-- Record set follows --

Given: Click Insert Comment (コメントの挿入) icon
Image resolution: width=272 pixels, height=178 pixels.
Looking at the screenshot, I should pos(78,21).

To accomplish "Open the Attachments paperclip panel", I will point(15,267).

-- Record set concluded --
-- Record set follows --

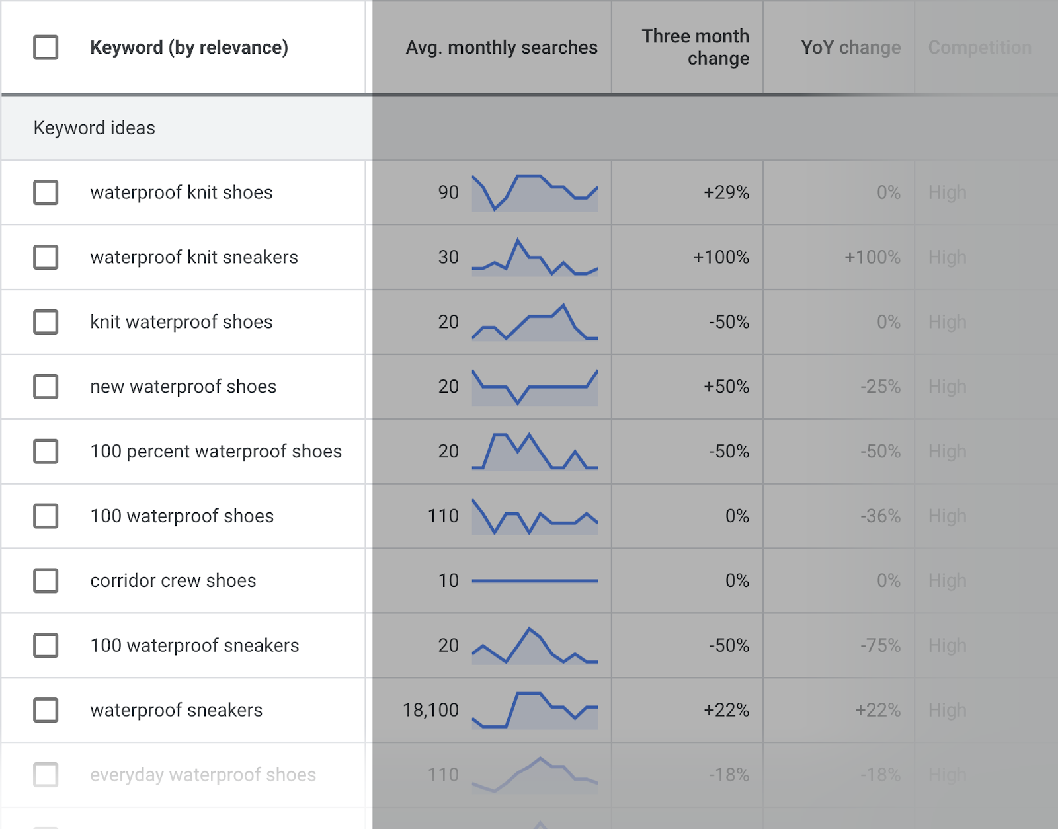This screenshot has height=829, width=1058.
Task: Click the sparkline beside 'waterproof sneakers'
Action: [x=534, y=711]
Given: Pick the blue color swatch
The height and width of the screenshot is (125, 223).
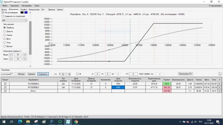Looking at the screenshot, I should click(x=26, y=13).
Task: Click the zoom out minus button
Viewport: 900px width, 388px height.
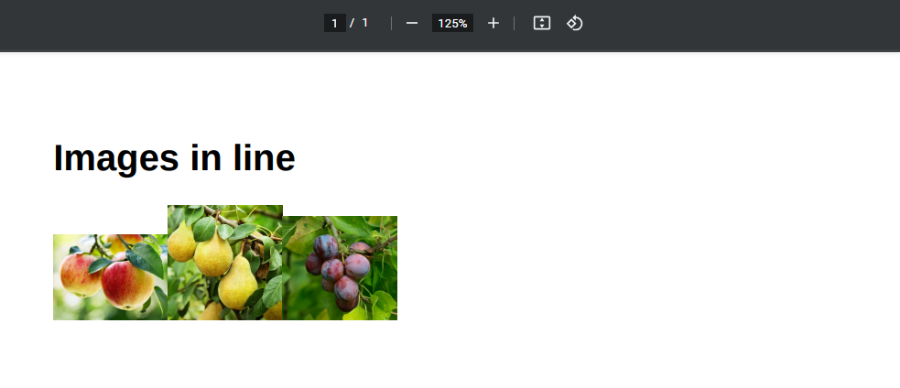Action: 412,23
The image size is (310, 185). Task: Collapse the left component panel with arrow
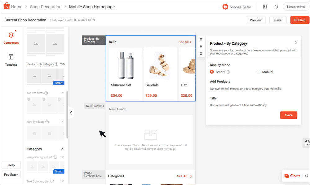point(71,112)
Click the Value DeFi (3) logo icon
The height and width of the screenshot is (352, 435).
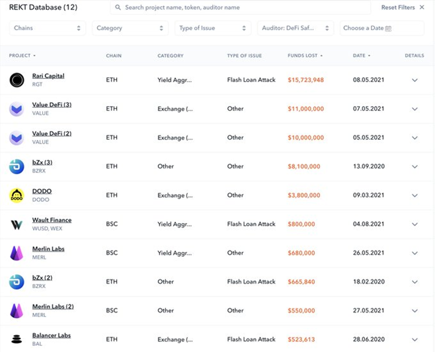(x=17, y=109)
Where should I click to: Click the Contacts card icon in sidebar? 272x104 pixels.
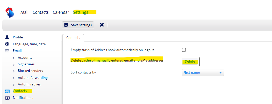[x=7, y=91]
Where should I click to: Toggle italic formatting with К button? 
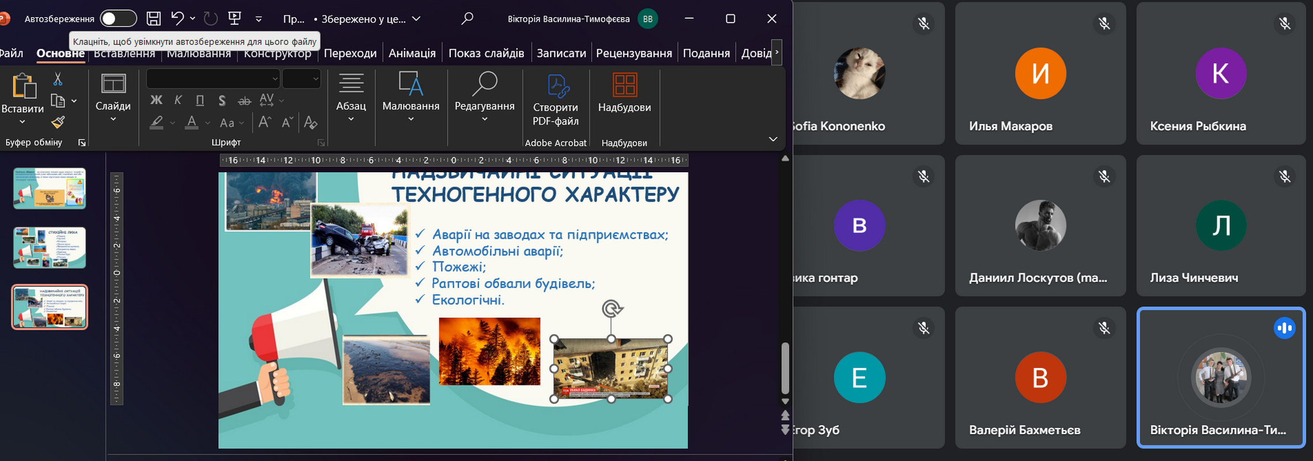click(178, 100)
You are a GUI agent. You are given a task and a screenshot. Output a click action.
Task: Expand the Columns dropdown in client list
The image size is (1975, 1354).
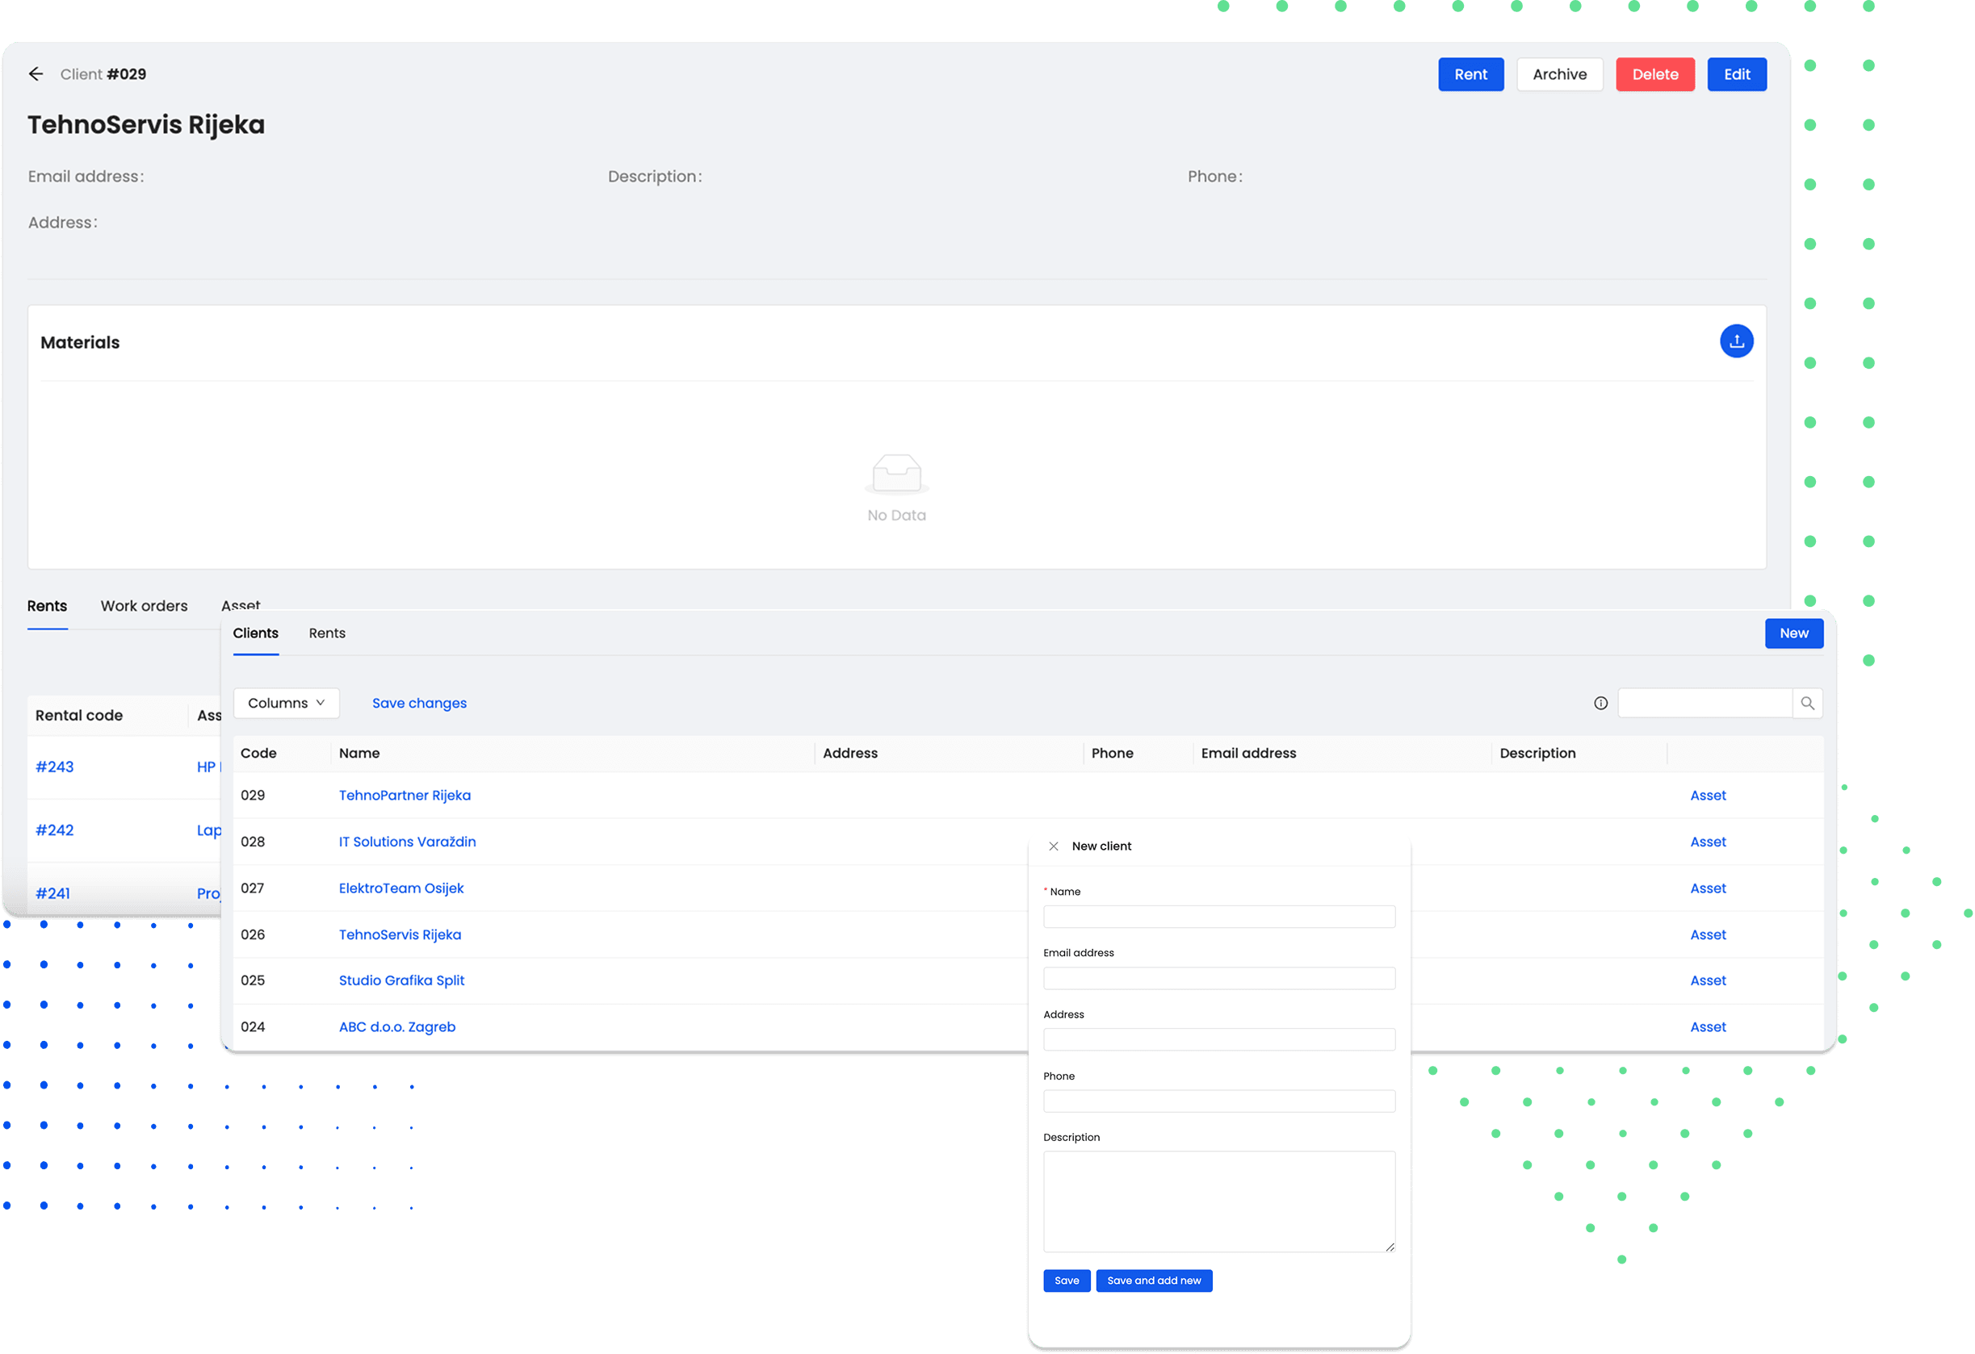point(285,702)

-- Record set concluded --
-- Record set follows --

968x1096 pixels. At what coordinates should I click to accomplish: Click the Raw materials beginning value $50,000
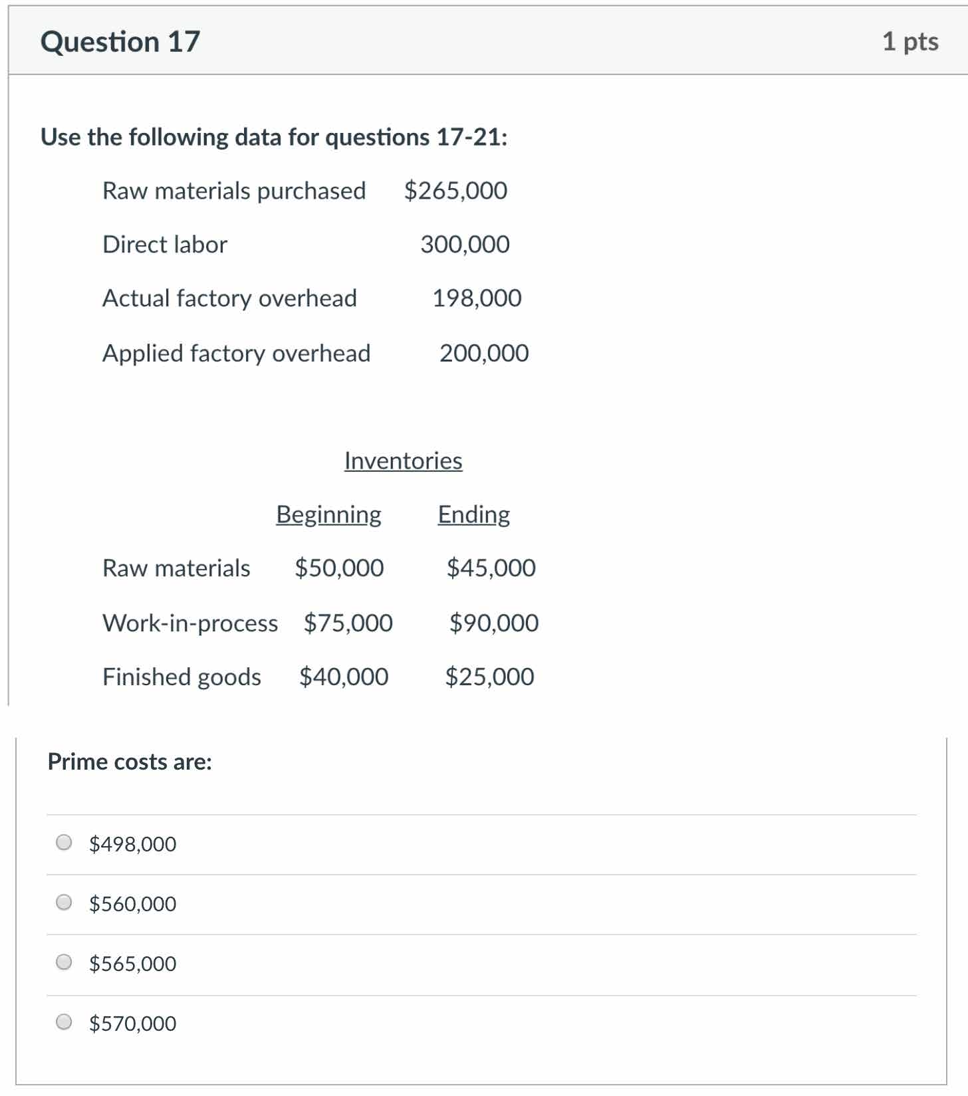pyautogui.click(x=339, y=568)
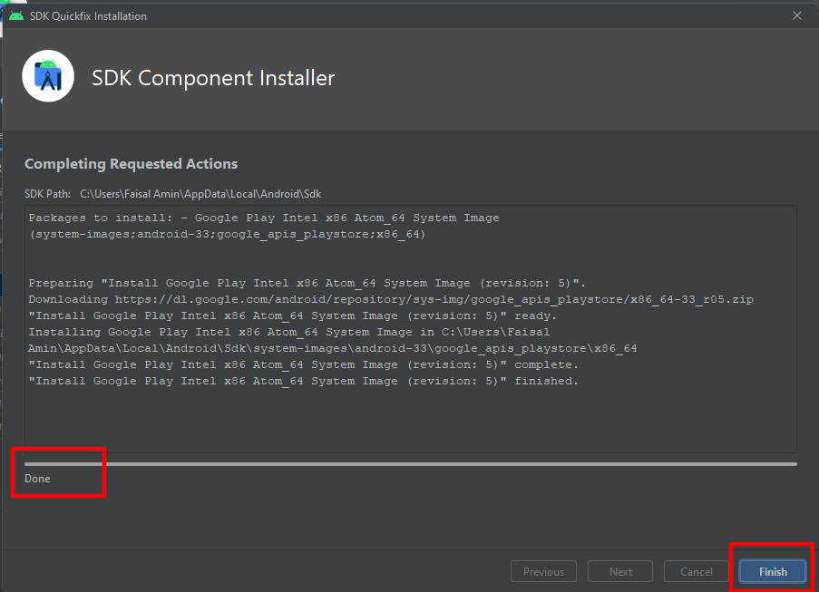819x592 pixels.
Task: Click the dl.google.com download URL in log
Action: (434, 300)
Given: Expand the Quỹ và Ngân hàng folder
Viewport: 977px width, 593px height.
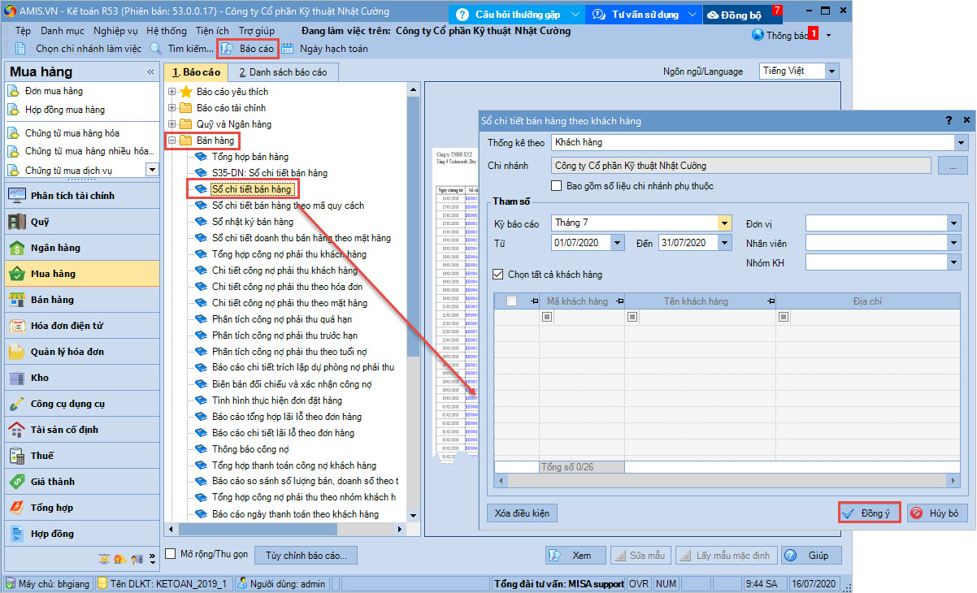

-- Record set concluded --

Search the data for the string "Expand" and copy out every line where it is found.

_Output for this task_.
Task: Expand the Columns dropdown in client list
Given: Expand the Quỹ và Ngân hàng folder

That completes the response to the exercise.